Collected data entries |

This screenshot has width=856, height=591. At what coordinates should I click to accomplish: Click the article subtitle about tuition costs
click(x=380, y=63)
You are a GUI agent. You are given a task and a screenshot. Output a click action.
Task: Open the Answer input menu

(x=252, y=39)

DIRECTIONS FOR THIS TASK | Write out the line containing "You are a GUI" and every line after it through the end of the entries. Keep each one exactly as it is, and add nothing.

RESPONSE AREA |
You are a GUI agent. You are given a task and a screenshot. Output a click action.
Task: Open the Answer input menu

(x=252, y=39)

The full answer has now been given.